Какова все-таки истинная картина смерти Десяткова? Сомнений быть не могло: Проханов задумал любыми средствами убрать с дороги Десяткова.

Но со смертью Десяткова опасность разоблачения настоятеля не исчезала: оставалась Марфа Петровна, которая знала не меньше, а, пожалуй, побольше своего мужа, в чем он сам лично убедился.

Все это выглядело странно..

Такого же мнения придерживался и Соловейкин. Он пристальное внимание направил теперь на Маргариту. При первой встрече она заявила Соловейкину, что Десятков — больной человек и умер естественной смертью. А теперь она уходила от ответа, мялась и вообще не желала говорить на эту тему.

Но уж одно это отпирательство говорило о многом. Маргарита что-то скрывает.

— А где она живет? — спросил Лузнин у Соловейкина.

— В том же доме, что и Десятков…

— Как это?

— В другом конце дома. Через стену от Десятковых.

— Та-ак… Любопытно. Значит и с Делиговым они соседи?

— Конечно. Только забор отделяет.

— А ты помнишь, как выглядит комната Десятковых? — спросил Лузнин.

— Помню. Обстановка, прямо сказать, более чем скромная. Стол, покрытый дешевенькой скатертью, старый шкаф, две железные кровати…

— А почему так?

— Так его же грабил Проханов.
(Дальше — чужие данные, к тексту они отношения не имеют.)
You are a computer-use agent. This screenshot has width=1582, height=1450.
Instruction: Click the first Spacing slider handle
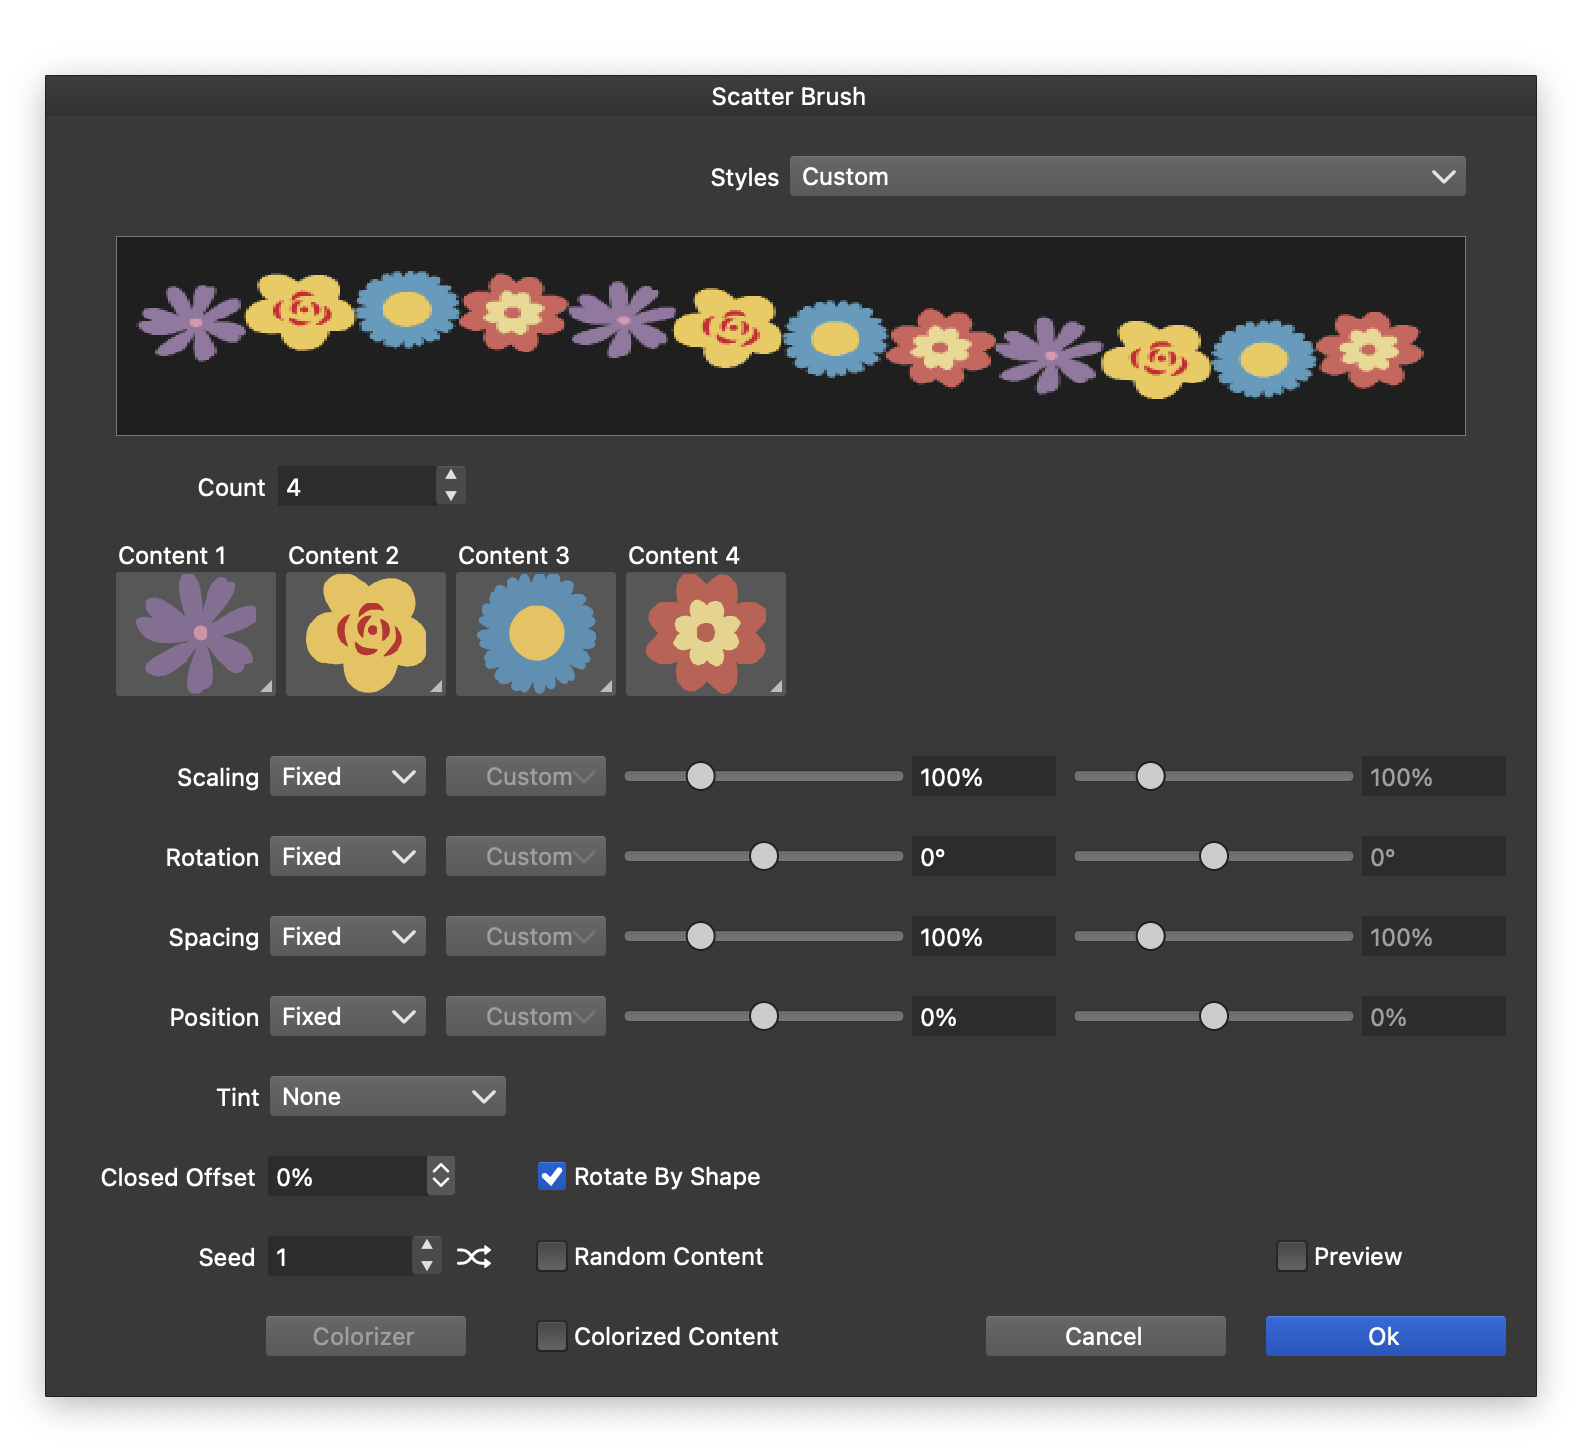click(701, 936)
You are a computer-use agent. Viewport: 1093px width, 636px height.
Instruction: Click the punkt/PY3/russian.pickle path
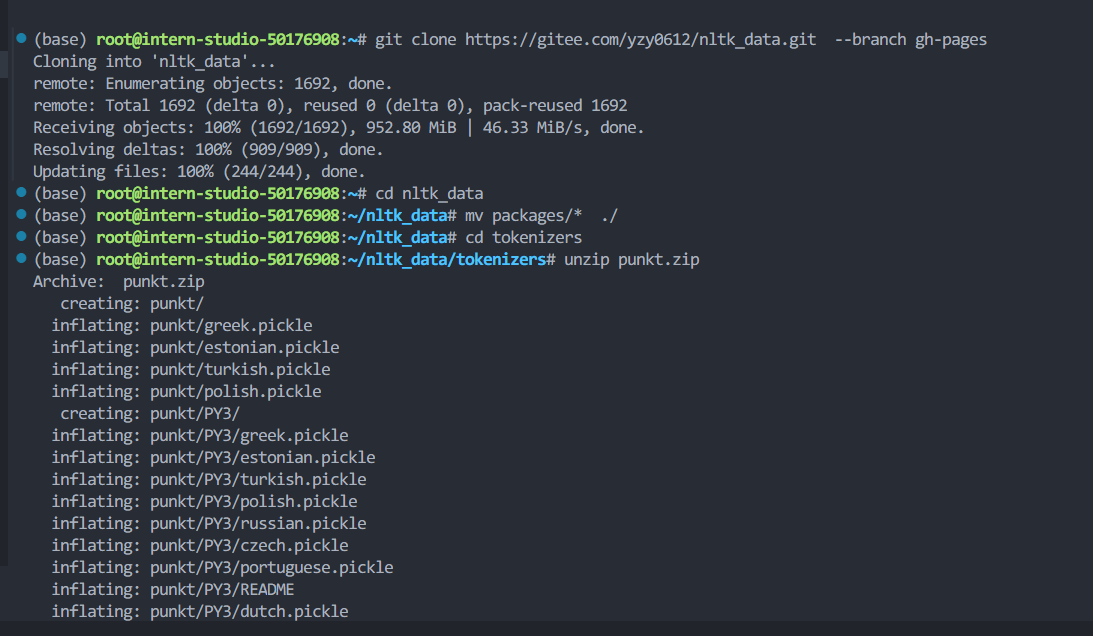coord(258,524)
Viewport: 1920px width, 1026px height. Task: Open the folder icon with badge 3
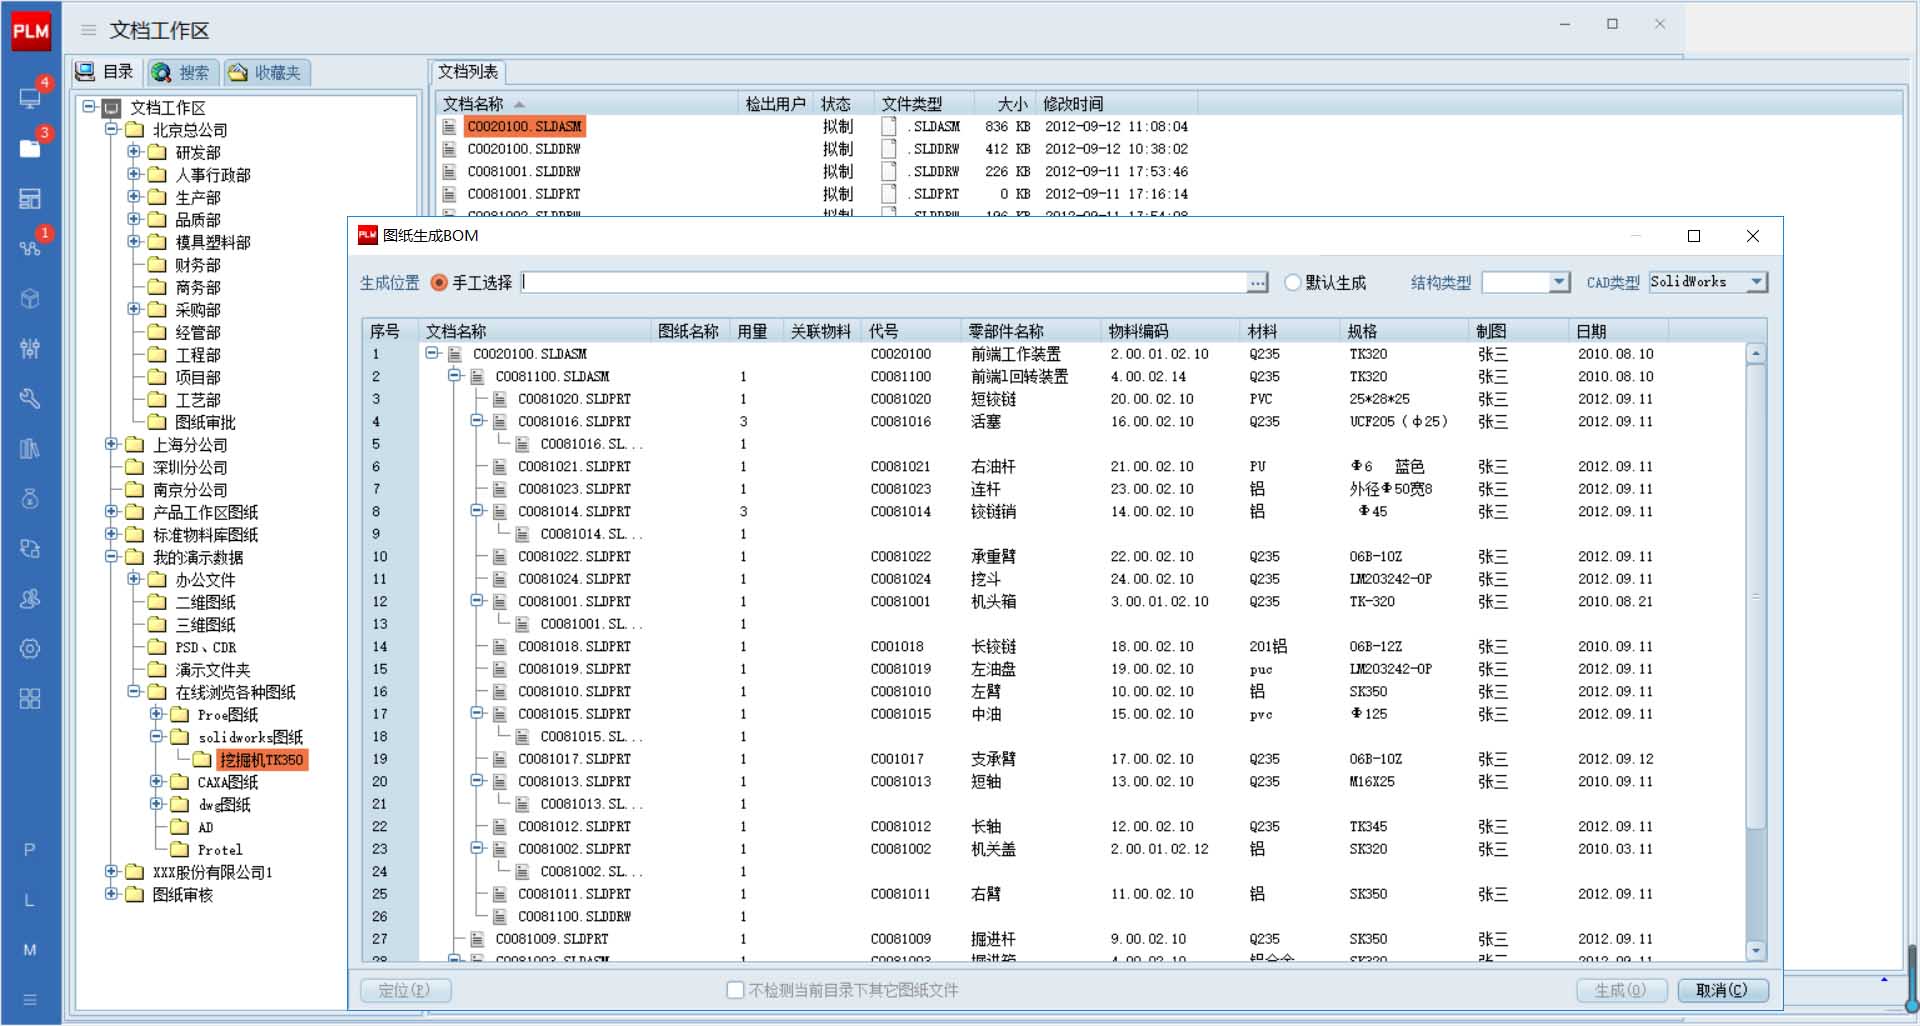(x=30, y=148)
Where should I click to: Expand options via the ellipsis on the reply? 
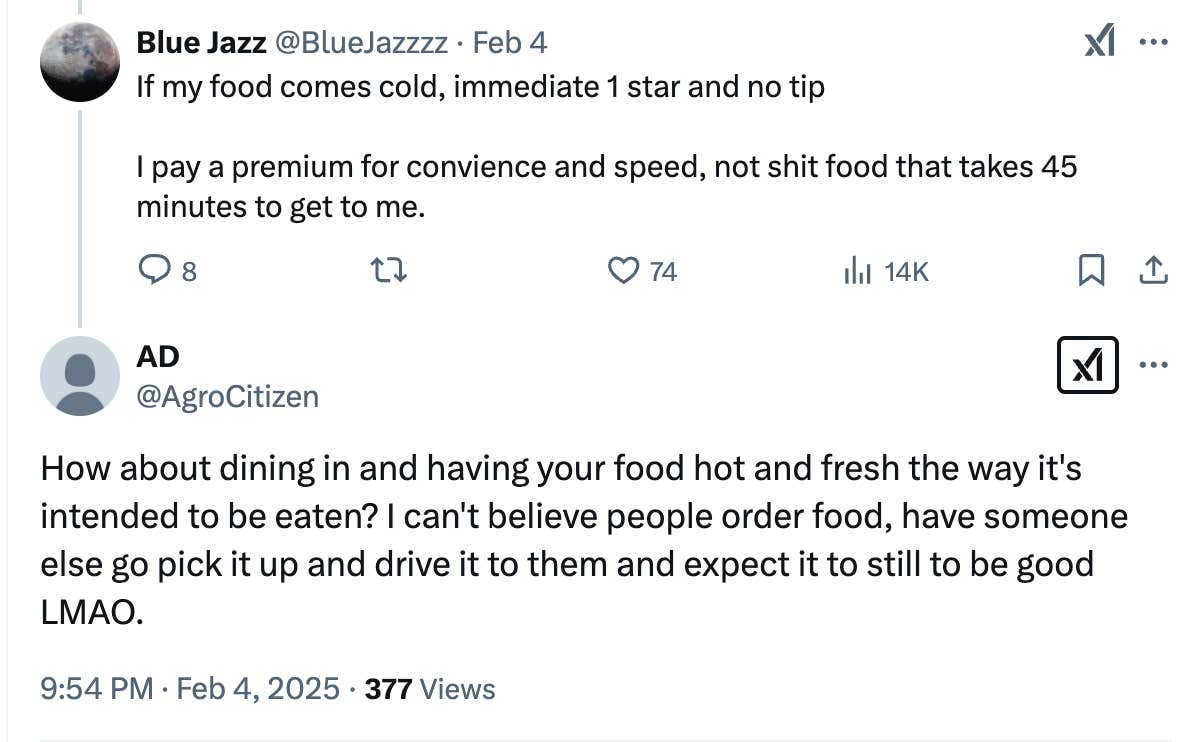click(1155, 366)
Десяткову доставались рожки да ножки. Ведь Марфа Петровна так и сказала: «Под себя грабастал, супостат». Я — к ней: о ком говорите, мол, а она молчит и дрожит вся. А потом как заплачет: «Затравили! Затравили!»

— Да, пожалуй, это последний этап, — сказал Лузнин. Вот что, Виктор. Я иду к Делигову

— А чем мне прикажете заняться?

— Оформляй показания.

Лузнин вышел.

Вечер опять выдался тихим, теплым, ласковым. Из репродуктора в городском саду раздавался деловитый голос диктора.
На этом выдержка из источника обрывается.